- [WHAT YOU HAVE TO DO] Extend the news report on efforts to revive Incab's Jamshedpur cable plant, starting right after its last sentence.

- [SOURCE EXTRACT]
Aloke Sen, a senior functionary of the Calcutta-based union, Incab Employees’ Association, was also present at the meeting.

The meeting resolved to prepare a memorandum and meet Tata Steel managing director T.V. Narendran. “Apart from the revival issue, the memorandum will also highlight anomalies in the employees PF scheme, rampant theft at Incab’s Jamshedpur plant and several issues related to the company's head office in Calcutta,” Sen said.

According to him, members of the co-ordination committee would meet frequently to push for the company’s revival.

Once a major cable producer, Incab's Jamshedpur plant had a strength of around 2,000 employees. In the mid-1990s, Malaysian promoter Leader Universal Holdings Berhad took over the firm. But the company started suffering losses and slid deeper in the red.

- [LISTED RECORDS]
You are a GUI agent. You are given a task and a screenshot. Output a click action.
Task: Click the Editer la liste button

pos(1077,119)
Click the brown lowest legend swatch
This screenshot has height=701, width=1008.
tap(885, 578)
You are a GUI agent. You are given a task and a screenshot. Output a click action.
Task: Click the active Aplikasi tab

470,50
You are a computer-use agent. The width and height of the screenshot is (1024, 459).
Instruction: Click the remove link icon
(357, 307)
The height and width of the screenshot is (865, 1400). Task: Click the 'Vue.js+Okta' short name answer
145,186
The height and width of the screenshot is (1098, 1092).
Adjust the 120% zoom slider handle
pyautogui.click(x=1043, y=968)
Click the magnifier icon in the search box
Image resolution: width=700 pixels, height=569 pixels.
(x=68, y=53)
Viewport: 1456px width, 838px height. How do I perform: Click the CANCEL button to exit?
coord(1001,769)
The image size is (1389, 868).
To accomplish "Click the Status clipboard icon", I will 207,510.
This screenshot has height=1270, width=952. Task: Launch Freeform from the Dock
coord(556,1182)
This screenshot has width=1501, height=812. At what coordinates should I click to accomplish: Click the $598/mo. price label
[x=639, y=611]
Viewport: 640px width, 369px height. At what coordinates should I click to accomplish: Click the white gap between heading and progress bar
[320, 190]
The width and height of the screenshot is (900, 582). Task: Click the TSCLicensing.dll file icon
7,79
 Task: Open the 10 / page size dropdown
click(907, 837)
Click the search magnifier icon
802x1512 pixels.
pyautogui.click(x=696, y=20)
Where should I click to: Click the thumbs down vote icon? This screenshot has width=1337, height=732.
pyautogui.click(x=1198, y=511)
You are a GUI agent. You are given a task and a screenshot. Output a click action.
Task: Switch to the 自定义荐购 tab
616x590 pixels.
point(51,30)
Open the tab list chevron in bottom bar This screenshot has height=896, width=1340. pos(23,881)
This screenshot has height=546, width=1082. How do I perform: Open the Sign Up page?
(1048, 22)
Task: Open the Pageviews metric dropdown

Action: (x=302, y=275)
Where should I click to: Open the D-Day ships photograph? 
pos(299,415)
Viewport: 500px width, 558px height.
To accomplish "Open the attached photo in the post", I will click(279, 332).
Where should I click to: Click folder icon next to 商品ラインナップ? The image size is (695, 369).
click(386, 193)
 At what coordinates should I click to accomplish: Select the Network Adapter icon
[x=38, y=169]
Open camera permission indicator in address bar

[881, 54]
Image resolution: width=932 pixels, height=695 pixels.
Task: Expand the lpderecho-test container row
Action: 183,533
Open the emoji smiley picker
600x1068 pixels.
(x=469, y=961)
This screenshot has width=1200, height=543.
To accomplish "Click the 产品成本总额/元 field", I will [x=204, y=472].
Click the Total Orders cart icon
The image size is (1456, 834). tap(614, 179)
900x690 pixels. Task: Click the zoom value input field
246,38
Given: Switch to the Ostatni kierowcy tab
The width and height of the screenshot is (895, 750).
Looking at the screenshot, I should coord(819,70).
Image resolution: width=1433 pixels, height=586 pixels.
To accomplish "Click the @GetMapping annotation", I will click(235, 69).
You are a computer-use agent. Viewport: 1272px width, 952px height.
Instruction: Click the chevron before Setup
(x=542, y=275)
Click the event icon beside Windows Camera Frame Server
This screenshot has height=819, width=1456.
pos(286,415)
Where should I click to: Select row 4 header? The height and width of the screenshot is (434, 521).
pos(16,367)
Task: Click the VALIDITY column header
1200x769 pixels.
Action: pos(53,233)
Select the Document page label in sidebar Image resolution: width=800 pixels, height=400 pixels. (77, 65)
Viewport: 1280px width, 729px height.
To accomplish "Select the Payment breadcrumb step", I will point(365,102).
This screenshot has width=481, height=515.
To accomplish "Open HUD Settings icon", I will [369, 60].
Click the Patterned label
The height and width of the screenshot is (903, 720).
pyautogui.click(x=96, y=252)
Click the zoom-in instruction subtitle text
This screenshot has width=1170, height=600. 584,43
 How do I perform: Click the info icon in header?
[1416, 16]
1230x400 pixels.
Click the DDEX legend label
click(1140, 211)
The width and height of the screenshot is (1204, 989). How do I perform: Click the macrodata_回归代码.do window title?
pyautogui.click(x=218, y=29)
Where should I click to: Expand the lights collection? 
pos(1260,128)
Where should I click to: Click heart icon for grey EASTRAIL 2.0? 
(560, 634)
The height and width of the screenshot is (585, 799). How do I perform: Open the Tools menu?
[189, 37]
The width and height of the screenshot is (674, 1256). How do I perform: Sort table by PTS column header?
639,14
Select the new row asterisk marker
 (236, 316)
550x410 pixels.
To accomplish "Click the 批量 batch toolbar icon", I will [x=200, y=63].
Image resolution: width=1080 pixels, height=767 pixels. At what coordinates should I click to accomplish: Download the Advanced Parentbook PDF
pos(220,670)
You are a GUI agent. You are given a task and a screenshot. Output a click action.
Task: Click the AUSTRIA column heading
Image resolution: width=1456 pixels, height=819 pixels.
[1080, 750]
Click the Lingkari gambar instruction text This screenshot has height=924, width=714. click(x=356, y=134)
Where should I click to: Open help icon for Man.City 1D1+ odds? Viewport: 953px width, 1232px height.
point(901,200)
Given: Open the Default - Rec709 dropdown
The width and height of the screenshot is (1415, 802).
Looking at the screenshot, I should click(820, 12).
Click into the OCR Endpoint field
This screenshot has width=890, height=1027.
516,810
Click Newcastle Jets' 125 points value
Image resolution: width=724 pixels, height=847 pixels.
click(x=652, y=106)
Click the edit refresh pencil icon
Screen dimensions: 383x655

- [RESULT OF THIS EXERCISE]
It was referred to BIFR in 1999, a year before Jharkhand was carved out of Bihar.

BIFR and the appellate authority for Industrial and Financial Reconstruction (AAIFR), which had already given verdicts in favour of Tata Steel in the past, were dissolved on December 1, 2016 paving the way for National Company Law Tribunal (NCLT), a quasi-judicial body that helps with the revival of sick industries.

Tata Steel proposed a financial package of Rs 87 crore for reviving the sick unit and submitted its bid to SBI, the operating agency of the sick unit, in 2007. The next NCLT hearing is on November 22.